Change 233607 merged by jenkins-bot:
Change OAuth central wiki on Beta to metawiki

https://gerrit.wikimedia.org/r/233607

Test migration: run mwscript extensions/OAuth/maintenance/importCentralWikiLogs.php --wiki=aawiki --old=mediawikiwiki

This failed with lots of the log user doesn't exist errors. I am going to assume that this is caused by aawiki being disabled well before the SUL finalization, and not a real error. Full log:

Beta migration and test migration done; postponing real one to another deploy window. I ran into a bunch of small problems and ran out of time.

Change 233608 merged by jenkins-bot:
Set OAuth readonly for DB migration

https://gerrit.wikimedia.org/r/233608

Migrating oauth_accepted_consumer gave a bunch of 'missing' results. I think this is normal behavior because the script walks through an id range by incrementing a number so revoked grants will result in this error. (If I am wrong about that - meh, these are just grants, losing some should be fine.)
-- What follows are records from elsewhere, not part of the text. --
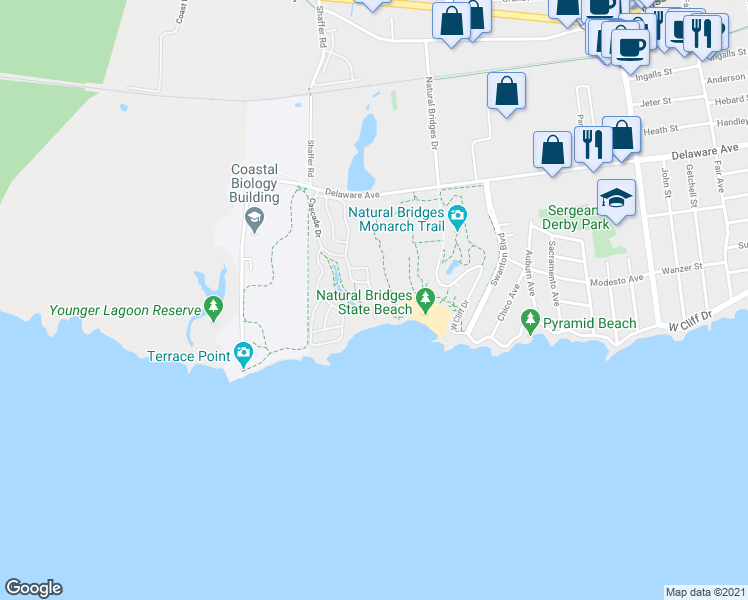Click the Google logo
748x600 pixels.
(33, 588)
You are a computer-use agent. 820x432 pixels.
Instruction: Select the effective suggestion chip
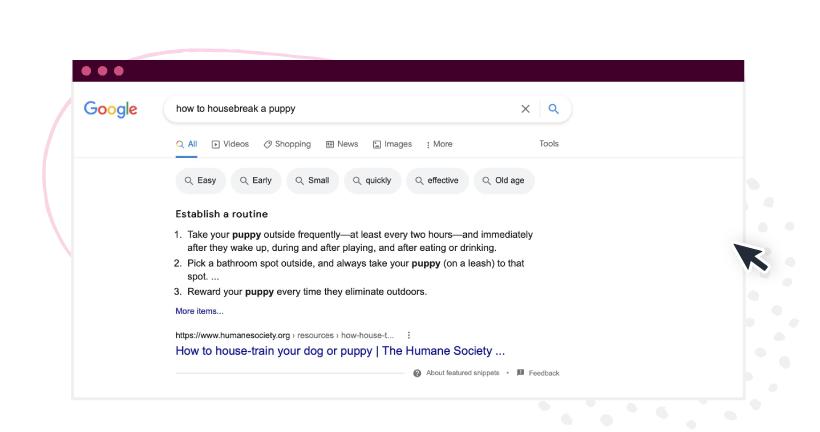(437, 180)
Change 233609 merged by jenkins-bot:
Change OAuth central wiki to metawiki

https://gerrit.wikimedia.org/r/233609

Change 233610 merged by jenkins-bot:
End OAuth migration; reenable writes

https://gerrit.wikimedia.org/r/233610

Done and tested. There was one log migration failure. Thinking it through again, migration has to fail whenever the local user does not exist, so this could have ended badly, but then again it's hard to have a mediawiki.org account and not trigger crosswiki account creation (basically you must not use any other wiki and must never log in again).

Missed log id was 3445264, I'll see if I can move it by hand.

Ported the one missing log entry manually.